Wegen "Melania"? Michelle Obamas Doku "Becoming" geht durch die Decke
Der Kinostart des Dokumentarfilms "Melania" über Donald Trumps (79) Ehefrau Melania (55) hat offenbar das Zuschauer-Interesse an ähnlich gelagerten Werken geweckt. Wie unter anderem das US-Branchenmagazin "Deadline" berichtet, streamten Netflix-Abonnenten am vergangenen Wochenende fast 50 Millionen Minuten von "Becoming - Meine Geschichte", einer Doku über die ehemalige First Lady Michelle Obama (62).
Sprunghafter Anstieg der Abrufzahlen von "Becoming"

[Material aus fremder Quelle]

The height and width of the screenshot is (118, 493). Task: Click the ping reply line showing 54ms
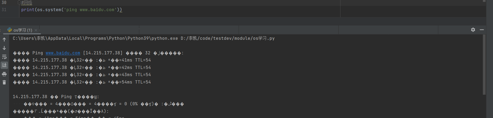pyautogui.click(x=82, y=82)
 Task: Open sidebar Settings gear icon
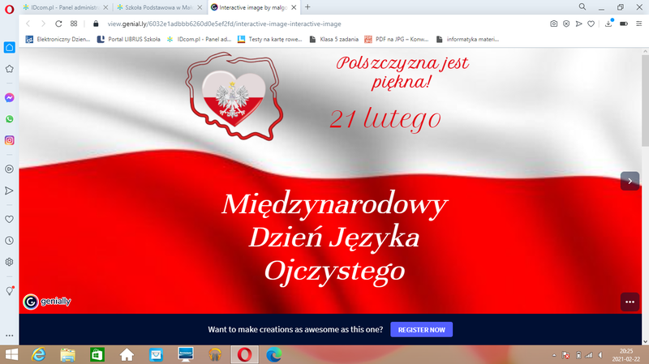coord(9,262)
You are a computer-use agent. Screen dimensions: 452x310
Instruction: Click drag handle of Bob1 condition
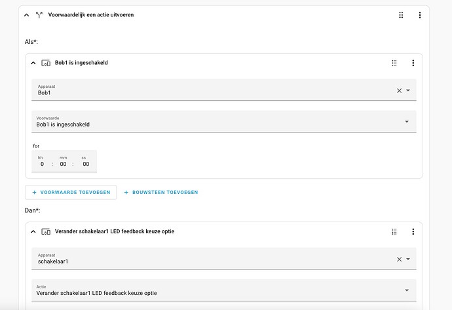394,63
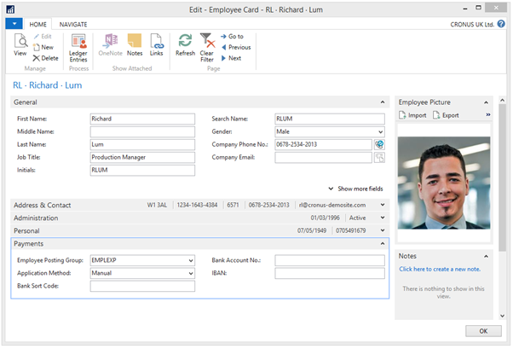The image size is (513, 349).
Task: Refresh the employee card page
Action: pos(185,44)
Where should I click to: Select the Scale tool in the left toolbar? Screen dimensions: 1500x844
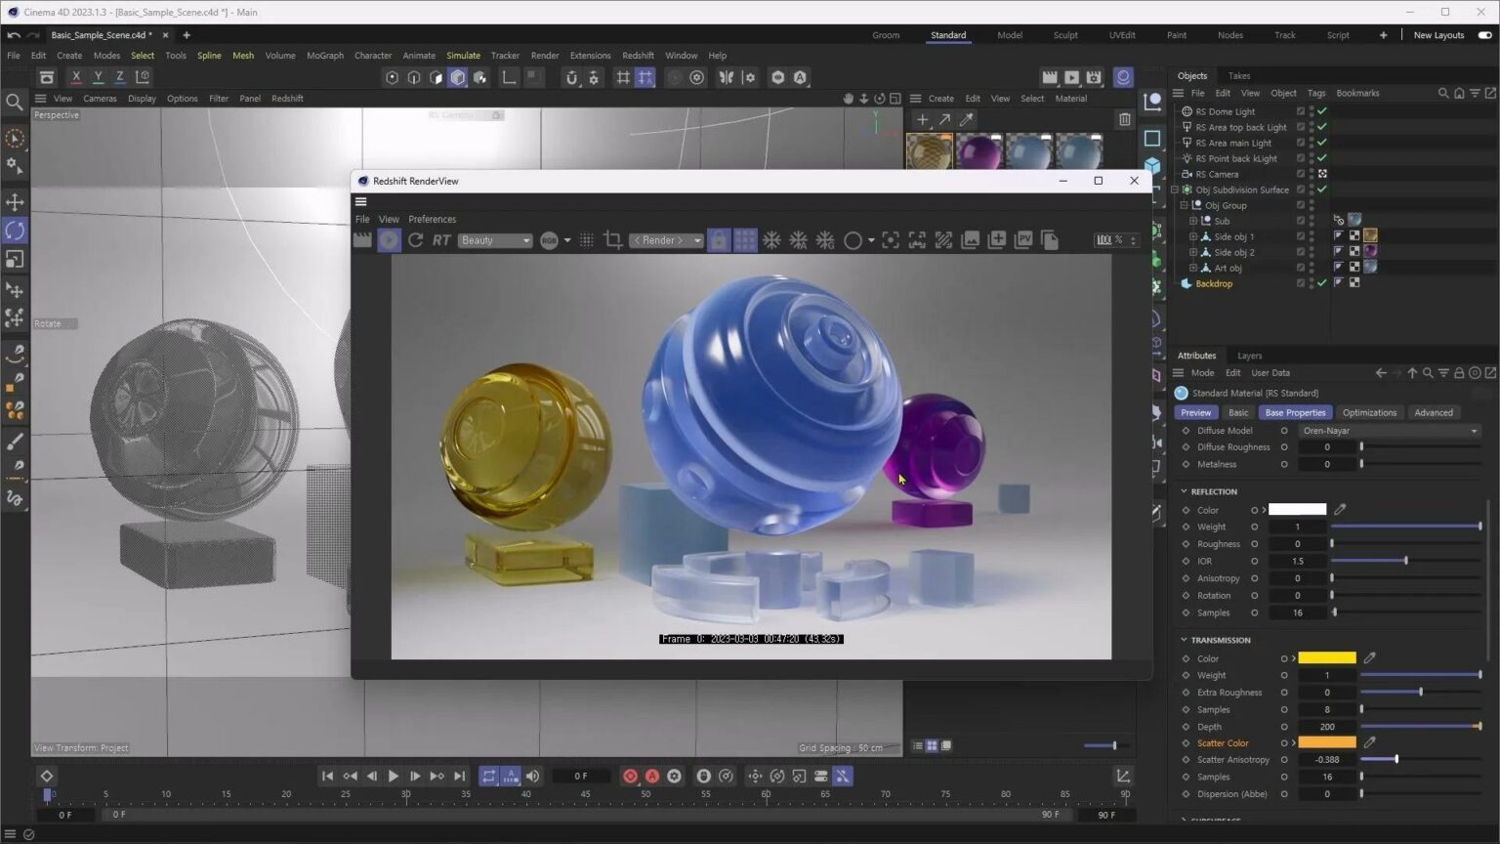(x=16, y=259)
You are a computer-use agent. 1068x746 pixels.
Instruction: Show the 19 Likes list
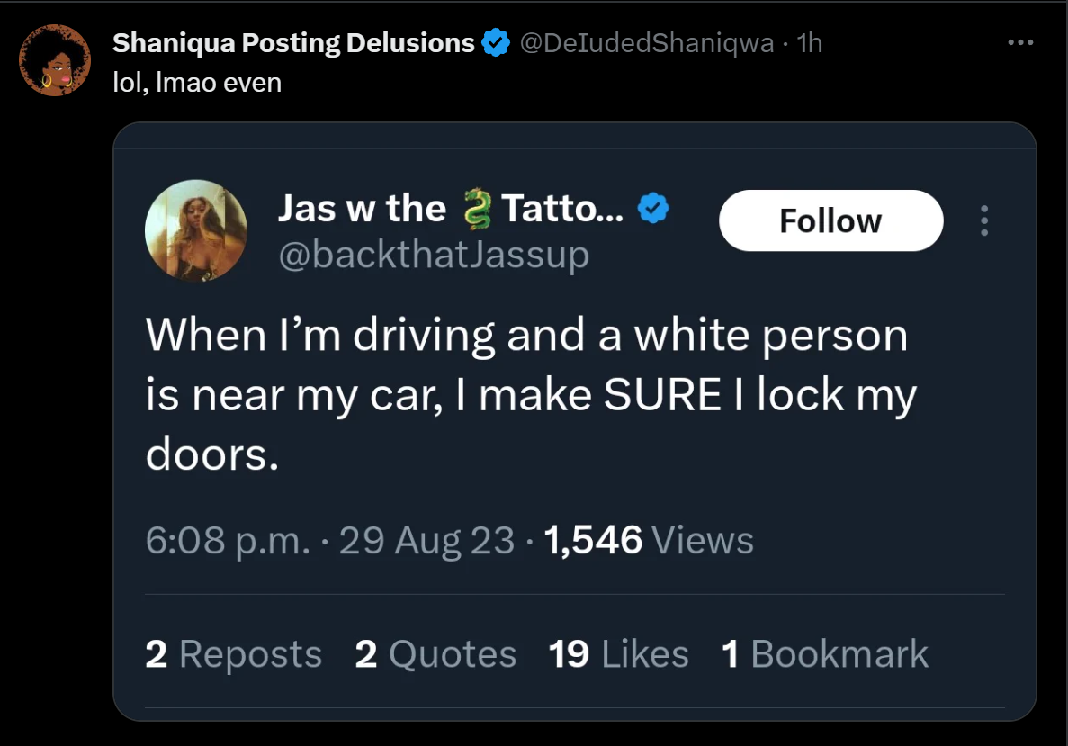[x=618, y=654]
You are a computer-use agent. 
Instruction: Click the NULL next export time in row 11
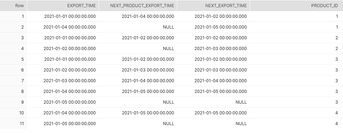pyautogui.click(x=241, y=124)
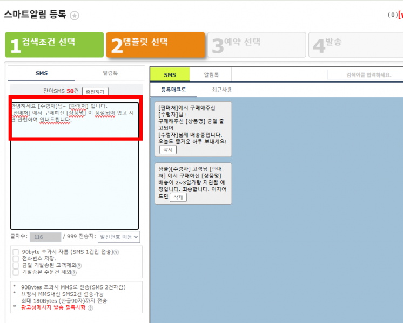Click the macro search input field

(365, 75)
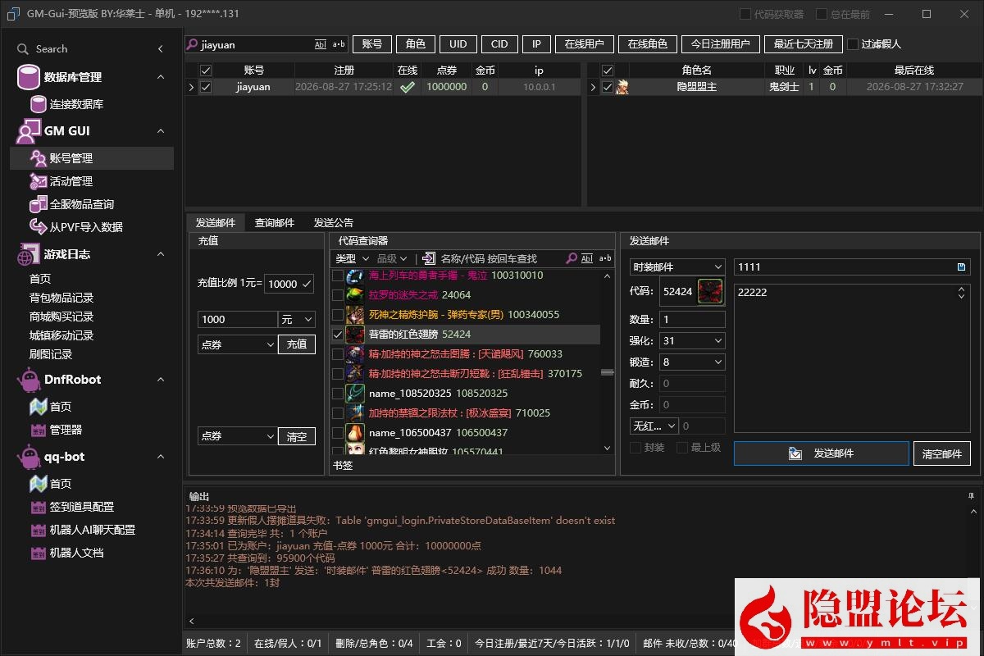Enable the 过滤假人 checkbox

(853, 44)
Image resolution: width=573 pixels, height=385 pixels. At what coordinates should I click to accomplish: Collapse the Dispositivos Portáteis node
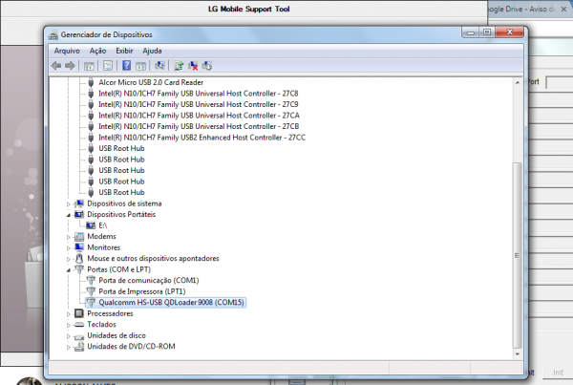click(69, 214)
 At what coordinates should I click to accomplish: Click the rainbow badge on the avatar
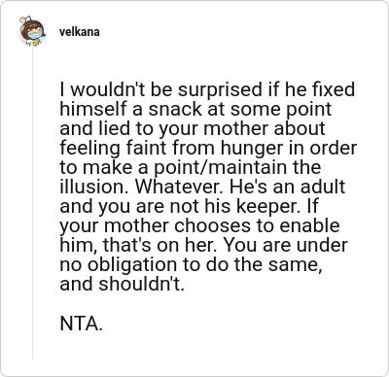point(36,44)
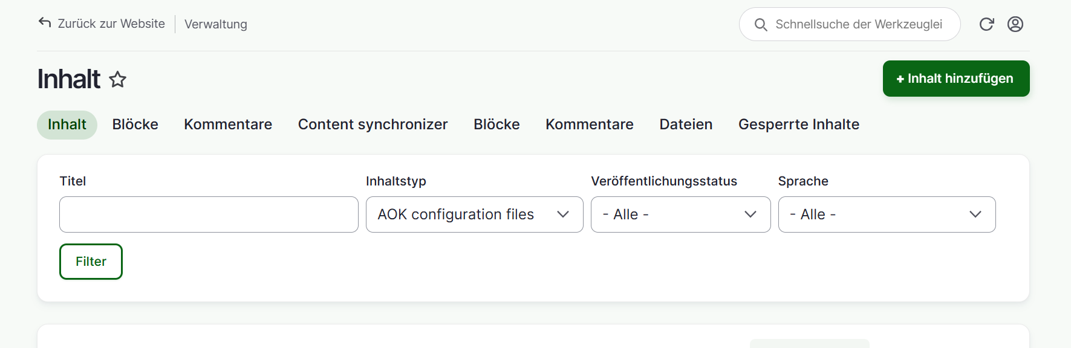The image size is (1071, 348).
Task: Click the Verwaltung link
Action: (x=216, y=24)
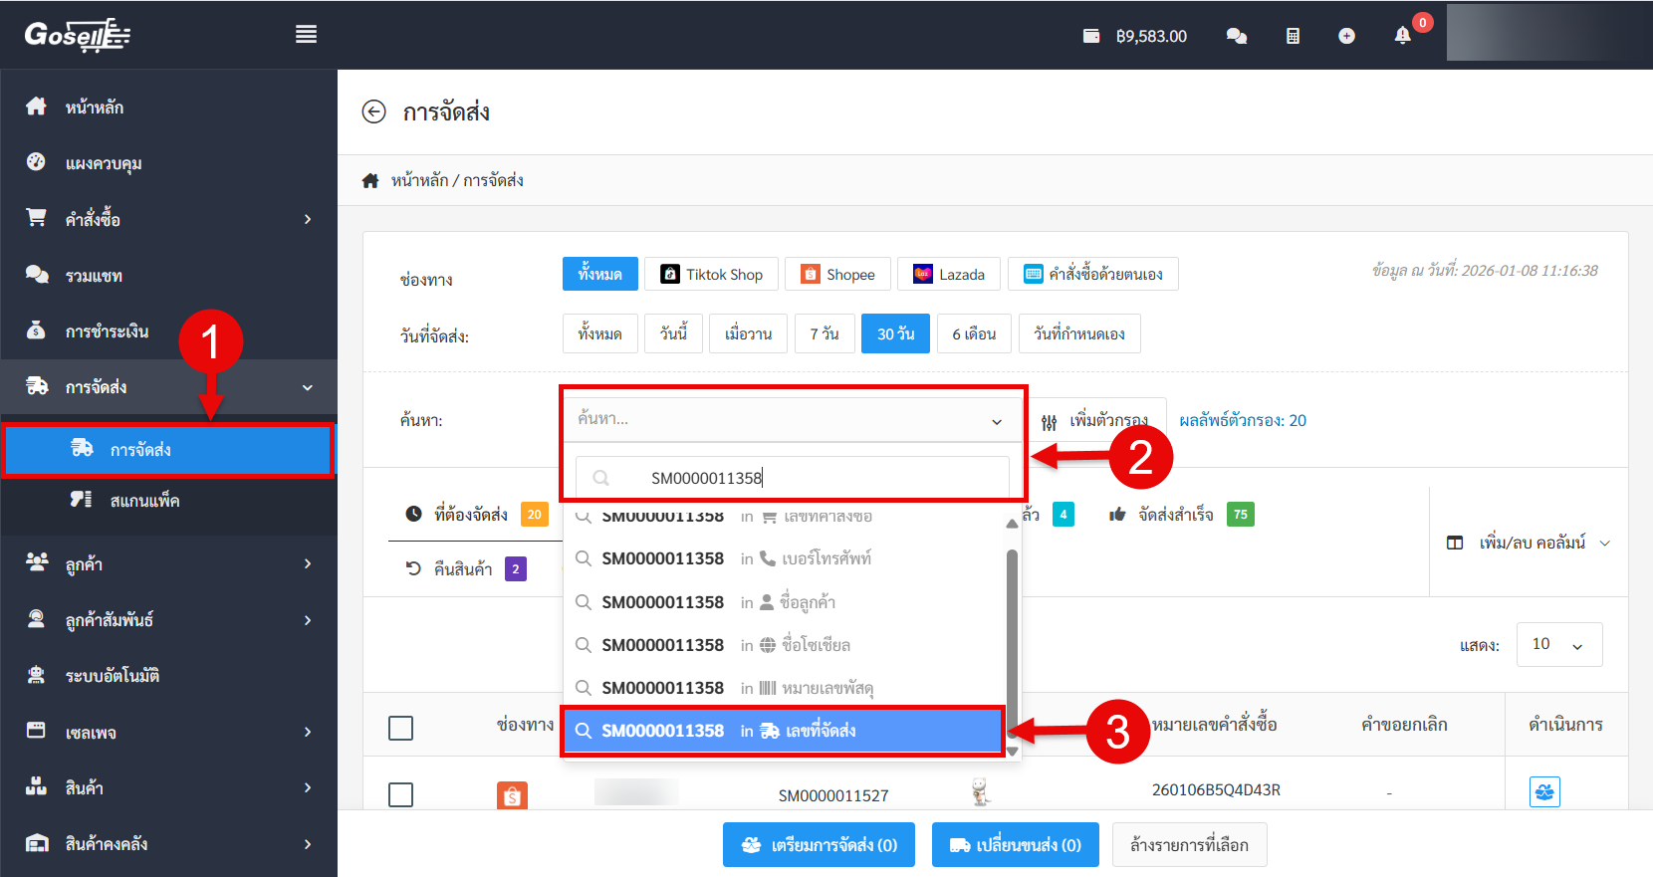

Die Kino-Dokumentation "Melania" über die 20 Tage im Leben Melania Trumps vor der zweiten Amtseinführung ihres Ehemann Anfang 2025 war am 30. Januar in den US-Kinos gestartet. Zwischen 30. Januar und 1. Februar wurden dann die eingangs erwähnten 47,5 Millionen Minuten von "Becoming" auf Netflix gestreamt.
Im Vergleich zum Wochenende davor, als 354.000 Minuten von "Becoming" angeschaut wurden, entspricht das einem Anstieg von 13.000 Prozent, hat die Datenfirma Luminate ermittelt.
Auch die Abrufzahlen für einzelne Tage scheinen einen Zusammenhang mit "Melania" nahezulegen, wie "Deadline" weiter berichtet. Während am 30. Januar, dem Kinostarttermin von "Melania", noch unter eine Million Minuten von "Becoming" gestreamt wurden, waren es am 31. Januar, einem Samstag, fast 14 Millionen Minuten, am 1. Februar 32,7 Millionen Minuten.
Eine "Bestechung in Höhe von 75 Millionen Dollar"?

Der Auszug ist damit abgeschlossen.